Source text =

++++++++++++++++++++

Is there any way to write an equation that means the proportion between two intervals?
For example, if I have the intervals [3,4] and [1,5] I would like to know the proportion between them, but I'm not sure if $\dfrac{[3,4]}{[1,5]}$ would mean that. Is there any to calculate the percentage of the coverage of the first interval over the second?
Or... is there any notation that means the size of the interval (something analogue to the |Z| that represents the size of a set)?
Thanks!
On
Let $d(x,y)=|x-y|$ be the usual distance on $\mathbb{R}$ (it corresponds to the standard topology). Then what you're seeking is $$\frac{d(3,4)}{d(1,5)}=\frac{|3-4|}{|1-5|}=\frac{1}{4}$$ In the same spirit, we can define the diameter of a real set $A$ $$diam(A)=\{d(x,y);~~x,y\in A\}$$ Then we can write the ratio as $$\frac{diam([3,4])}{diam([1,5])}$$
The size (or length) of the first interval is $4-3=1$, and the length of the second interval is $5-1=4$. Your fraction therefore is 1/4.
In general you can calculate the length using the absolute value function. $|4-3| = |3-4| = 1$.
You have to talk about the length of the intervals, since there are infinitely many real numbers in any interval, so you can't talk about the size of them as if they are sets.
Is that what you mean?

++++++++++++++++++++

Collected material =

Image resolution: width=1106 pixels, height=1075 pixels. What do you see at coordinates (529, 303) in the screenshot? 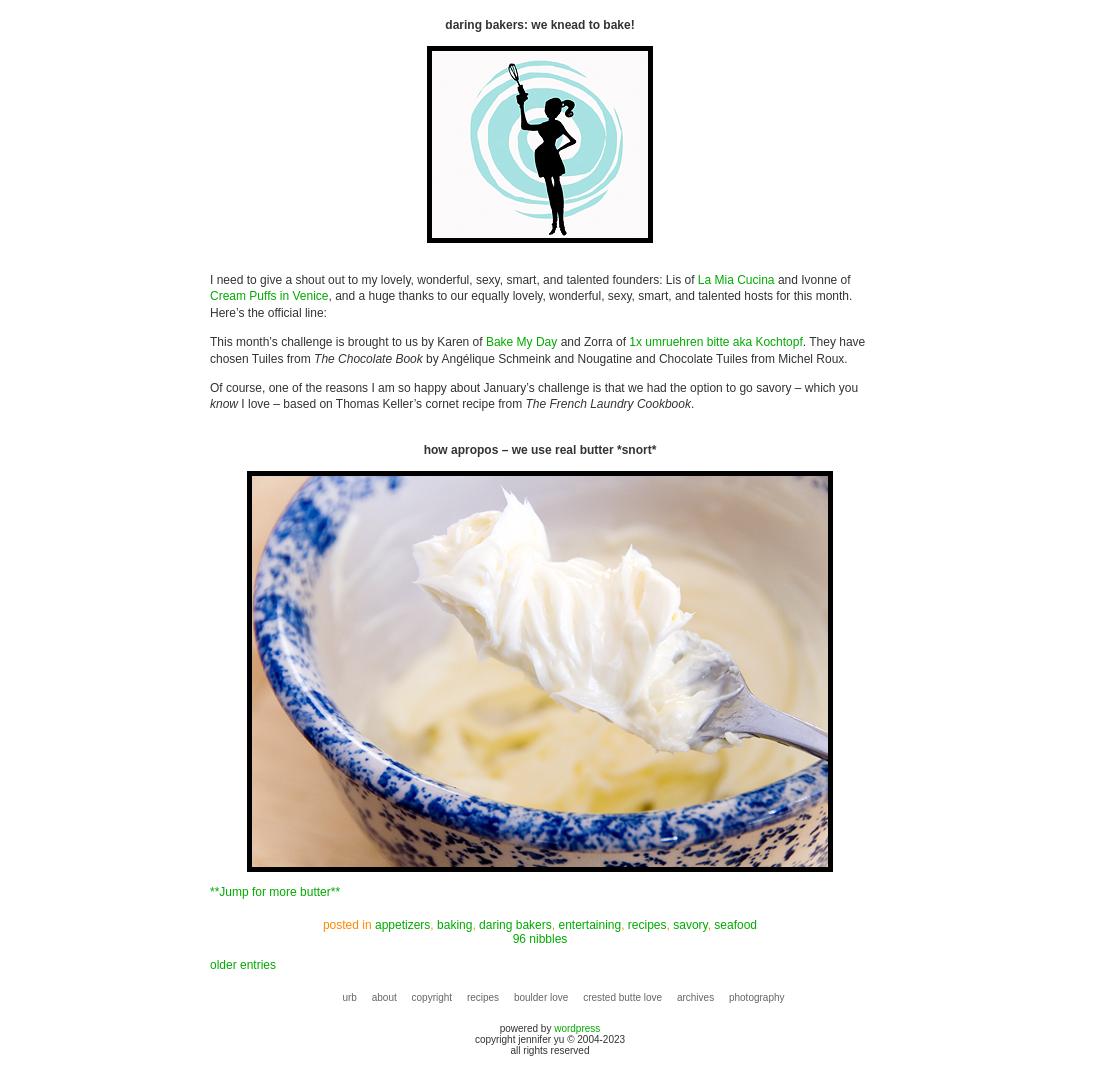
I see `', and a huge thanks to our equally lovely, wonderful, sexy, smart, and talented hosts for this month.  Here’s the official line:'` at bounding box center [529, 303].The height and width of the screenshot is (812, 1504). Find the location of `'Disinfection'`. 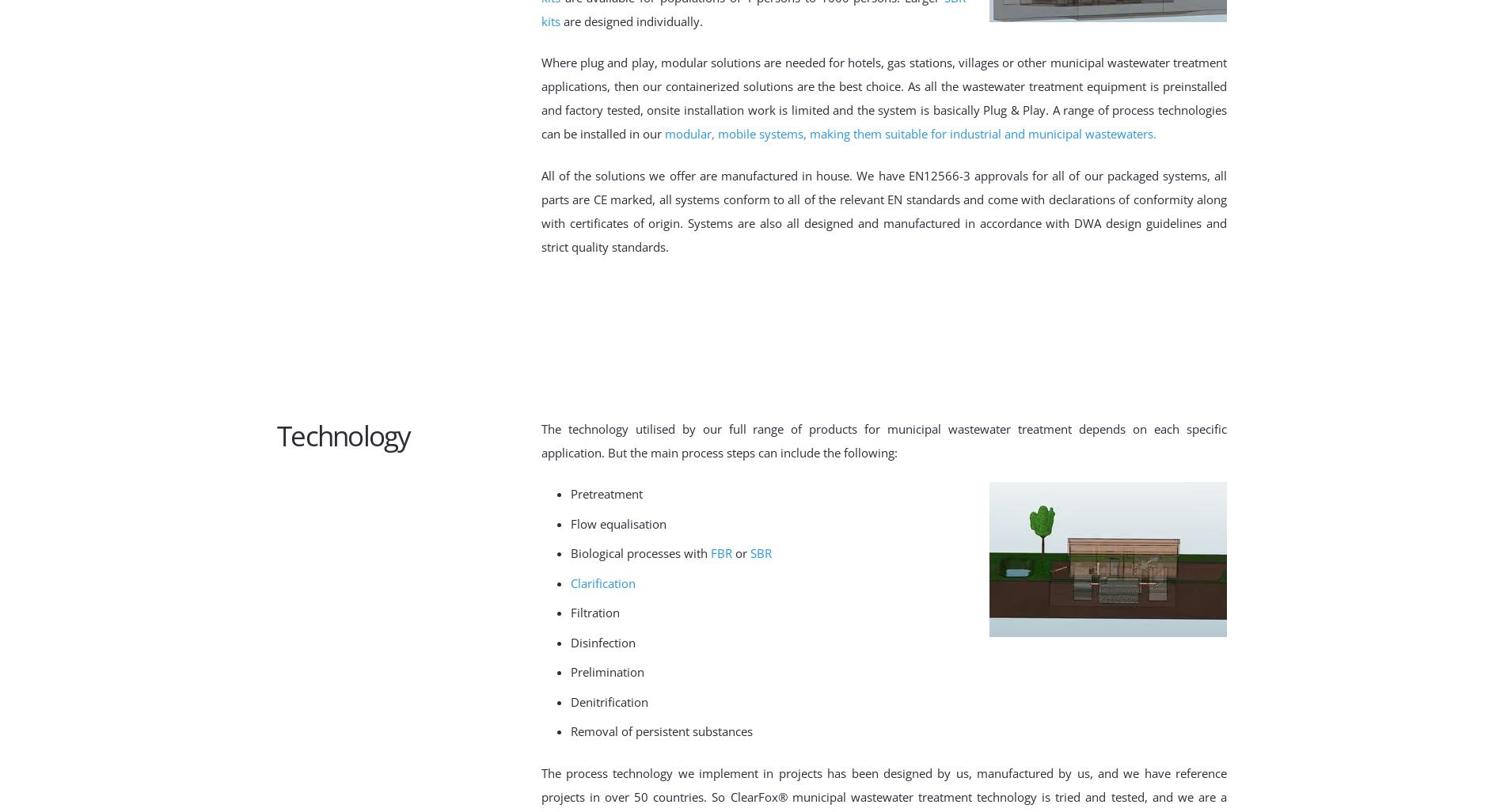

++++++++++++++++++++

Brief = Per the interval thread, why can't you talk about the size of an interval as if it were a set? The lines come from a separate source, not the interval thread.

Solved exercise = Any interval contains infinitely many real numbers.